(Problem to solve):
Nothing but the lines from the one containing "[Меню] (126, 8)" through the one containing "祭典儀式成戲劇 探索生命意義 – 2173期 (1206, 1536)", both included, should be given again, each exactly as written below.

[Provided records — start]

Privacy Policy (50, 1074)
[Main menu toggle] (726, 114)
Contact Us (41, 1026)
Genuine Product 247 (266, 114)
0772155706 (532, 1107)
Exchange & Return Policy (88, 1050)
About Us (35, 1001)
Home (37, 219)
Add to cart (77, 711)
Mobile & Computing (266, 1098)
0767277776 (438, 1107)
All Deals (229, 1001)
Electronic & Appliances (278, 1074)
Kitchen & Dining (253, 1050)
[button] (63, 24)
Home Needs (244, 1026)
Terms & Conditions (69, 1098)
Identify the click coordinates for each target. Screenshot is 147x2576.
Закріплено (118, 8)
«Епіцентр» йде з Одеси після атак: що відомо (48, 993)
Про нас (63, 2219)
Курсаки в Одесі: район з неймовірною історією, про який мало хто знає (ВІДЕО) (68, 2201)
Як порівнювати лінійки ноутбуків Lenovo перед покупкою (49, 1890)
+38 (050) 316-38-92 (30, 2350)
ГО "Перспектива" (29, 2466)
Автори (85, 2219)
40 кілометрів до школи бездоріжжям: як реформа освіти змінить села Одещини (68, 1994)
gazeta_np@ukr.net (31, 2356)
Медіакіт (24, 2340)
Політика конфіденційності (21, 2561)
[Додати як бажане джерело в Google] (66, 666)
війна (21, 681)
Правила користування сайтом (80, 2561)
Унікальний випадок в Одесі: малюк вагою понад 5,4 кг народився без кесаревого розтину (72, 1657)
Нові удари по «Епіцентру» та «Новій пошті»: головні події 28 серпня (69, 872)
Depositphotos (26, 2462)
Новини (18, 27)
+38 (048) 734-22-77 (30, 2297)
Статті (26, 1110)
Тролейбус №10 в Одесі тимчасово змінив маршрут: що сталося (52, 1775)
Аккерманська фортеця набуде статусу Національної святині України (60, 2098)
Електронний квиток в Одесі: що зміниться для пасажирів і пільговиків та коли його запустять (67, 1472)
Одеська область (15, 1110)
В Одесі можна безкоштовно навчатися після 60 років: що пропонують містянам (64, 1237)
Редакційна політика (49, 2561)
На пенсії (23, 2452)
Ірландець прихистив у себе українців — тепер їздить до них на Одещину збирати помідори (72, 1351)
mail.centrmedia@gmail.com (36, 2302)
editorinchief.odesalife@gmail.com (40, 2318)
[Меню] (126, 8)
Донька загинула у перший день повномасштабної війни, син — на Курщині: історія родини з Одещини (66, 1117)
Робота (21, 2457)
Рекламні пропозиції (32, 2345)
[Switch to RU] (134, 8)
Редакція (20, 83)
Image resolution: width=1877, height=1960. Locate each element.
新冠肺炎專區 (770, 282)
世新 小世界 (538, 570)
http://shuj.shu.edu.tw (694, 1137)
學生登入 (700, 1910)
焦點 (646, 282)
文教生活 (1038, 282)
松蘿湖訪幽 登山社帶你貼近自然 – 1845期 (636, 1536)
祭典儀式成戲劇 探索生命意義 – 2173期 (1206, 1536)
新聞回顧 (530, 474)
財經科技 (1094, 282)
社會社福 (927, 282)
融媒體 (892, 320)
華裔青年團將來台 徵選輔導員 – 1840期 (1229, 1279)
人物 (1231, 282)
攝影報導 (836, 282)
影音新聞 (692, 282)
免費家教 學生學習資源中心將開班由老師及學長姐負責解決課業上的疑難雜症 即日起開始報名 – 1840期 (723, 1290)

[Provided records — finish]

(Exercise result):
[Меню] (126, 8)
Донька загинула у перший день повномасштабної війни, син — на Курщині: історія родини з Одещини (66, 1117)
Робота (21, 2457)
Рекламні пропозиції (32, 2345)
[Switch to RU] (134, 8)
Редакція (20, 83)
Image resolution: width=1877, height=1960. Locate each element.
新冠肺炎專區 (770, 282)
世新 小世界 (538, 570)
http://shuj.shu.edu.tw (694, 1137)
學生登入 (700, 1910)
焦點 (646, 282)
文教生活 (1038, 282)
松蘿湖訪幽 登山社帶你貼近自然 – 1845期 (636, 1536)
祭典儀式成戲劇 探索生命意義 – 2173期 (1206, 1536)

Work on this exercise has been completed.